So, I’ve had a few friends asking me how the “Paleo Thing” is going, and I decided to give another update.
It’s going well. That’s about all I can say. Have I been perfect? Nope. I have had moments where I just really want a cheeseburger. They are few and far between, because I can have the burger… just not the bun. I’m not 100% paleo at this point… I would say I’m closer to 85% maybe less, depending on the day. I am enough paleo that I notice a difference when I eat something I’m not supposed to (wheat). For instance, yesterday I had lunch with my co-workers and I ate a BLT on whole wheat bread. It was delicious, however, late yesterday afternoon I crashed. I was exhausted (I even took a nap), I had a headache, and no energy… this morning I woke up bloated and gross feeling.

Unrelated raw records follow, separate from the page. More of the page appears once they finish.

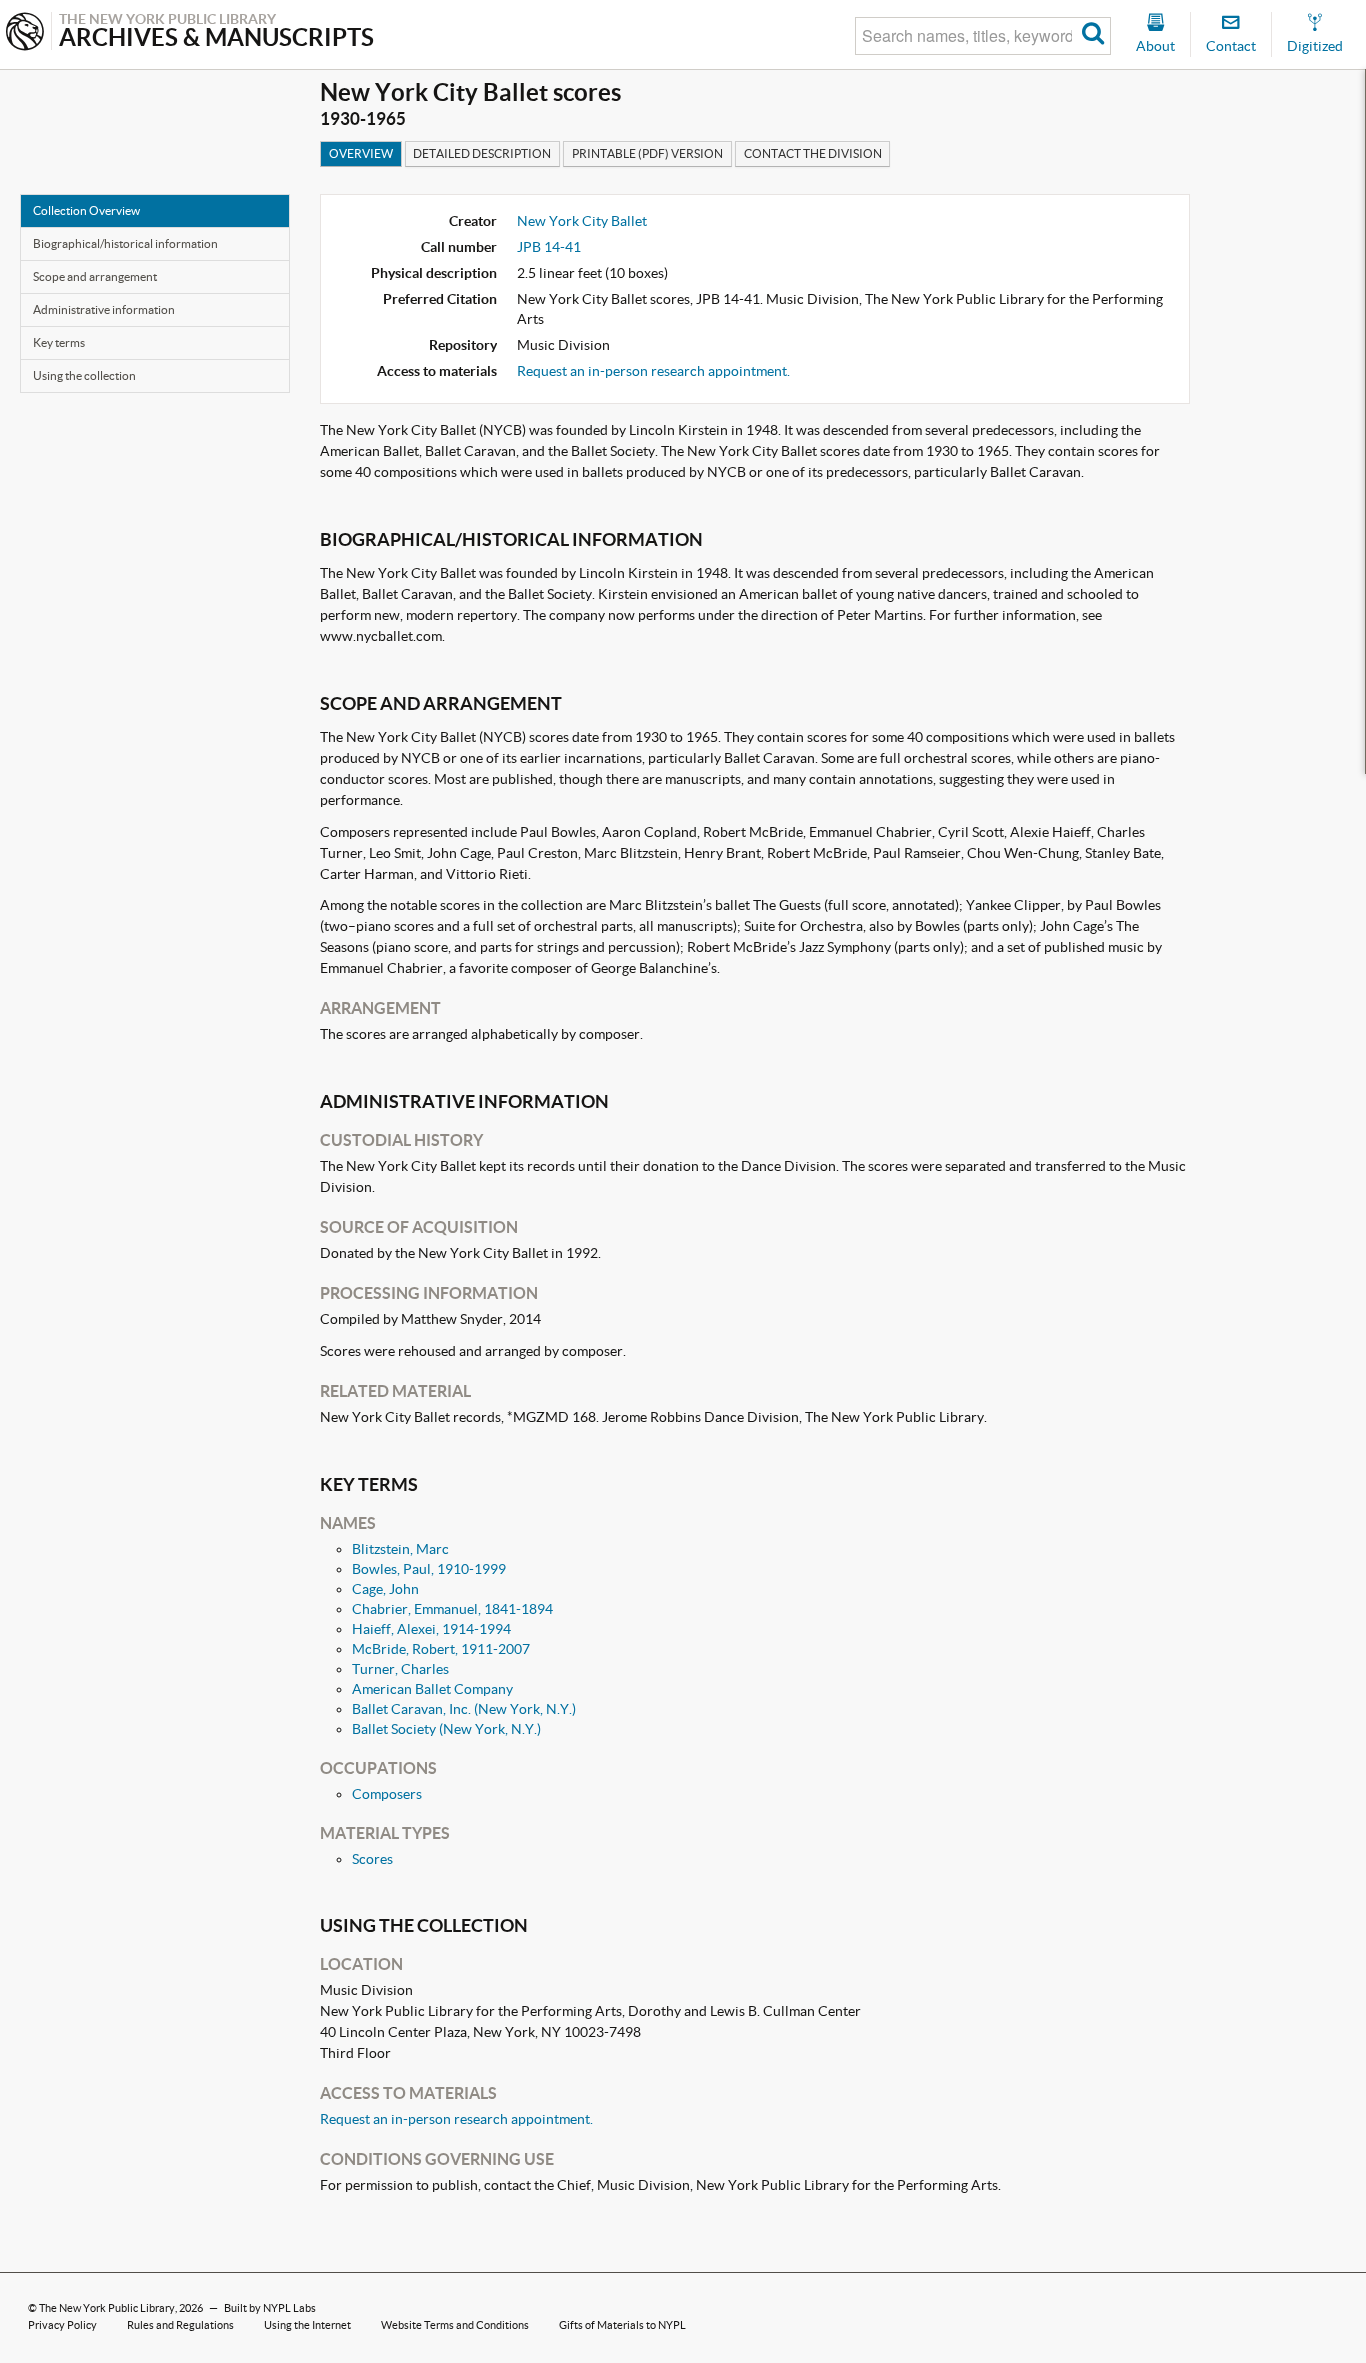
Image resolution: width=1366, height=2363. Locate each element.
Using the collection (84, 375)
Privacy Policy (62, 2325)
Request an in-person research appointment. (653, 371)
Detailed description (482, 153)
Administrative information (104, 309)
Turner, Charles (400, 1669)
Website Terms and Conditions (455, 2325)
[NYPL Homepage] (25, 33)
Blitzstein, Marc (400, 1549)
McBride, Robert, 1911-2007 (441, 1649)
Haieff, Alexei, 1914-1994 (431, 1629)
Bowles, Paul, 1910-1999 (429, 1569)
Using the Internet (307, 2325)
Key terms (59, 342)
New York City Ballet (582, 221)
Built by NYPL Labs (270, 2308)
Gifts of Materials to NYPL (622, 2325)
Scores (372, 1859)
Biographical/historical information (125, 243)
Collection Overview (86, 210)
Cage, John (385, 1589)
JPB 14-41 (549, 247)
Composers (387, 1794)
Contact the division (813, 153)
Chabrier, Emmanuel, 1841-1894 (452, 1609)
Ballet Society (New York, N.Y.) (446, 1729)
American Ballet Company (432, 1689)
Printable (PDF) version (647, 153)
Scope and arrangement (95, 276)
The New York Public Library (107, 2308)
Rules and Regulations (180, 2325)
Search (1093, 36)
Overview (361, 153)
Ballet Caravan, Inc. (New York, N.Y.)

One thing the last two-ish weeks has shown me, is the foods I can and cannot tolerate well. Bread, pasta, etc is one I can’t tolerate well… as is too much sugar. I’m finding it easier to avoid those foods because I feel so great when I don’t eat them. I’m still having days where I eat wheat (like yesterday), because I don’t want to be in a situation where I make someone else feel uncomfortable at meal times or draw attention to myself because of what I am or am not eating. Also, I refuse to pay $10 for a salad… So, I find something as close to what I can eat as possible, and I enjoy my meal.
So, all in all, it’s going pretty well. I’m not starving myself or denying myself something that I really want. I’m just making modifications to my eating habits. I have to say though, again, I am not really having a hard time giving up those foods. I’m finding it easier than I thought… but, I’m also allowing myself some grace. If I eat something I’m not supposed to… I get over it, and when I start feeling crappy I think, “oh yeah, this is why I don’t want to eat that stuff. Better rethink that next time.”
The main thing is that I am remembering that I am human, and occasionally I am going to just really want a big fat bowl of pasta.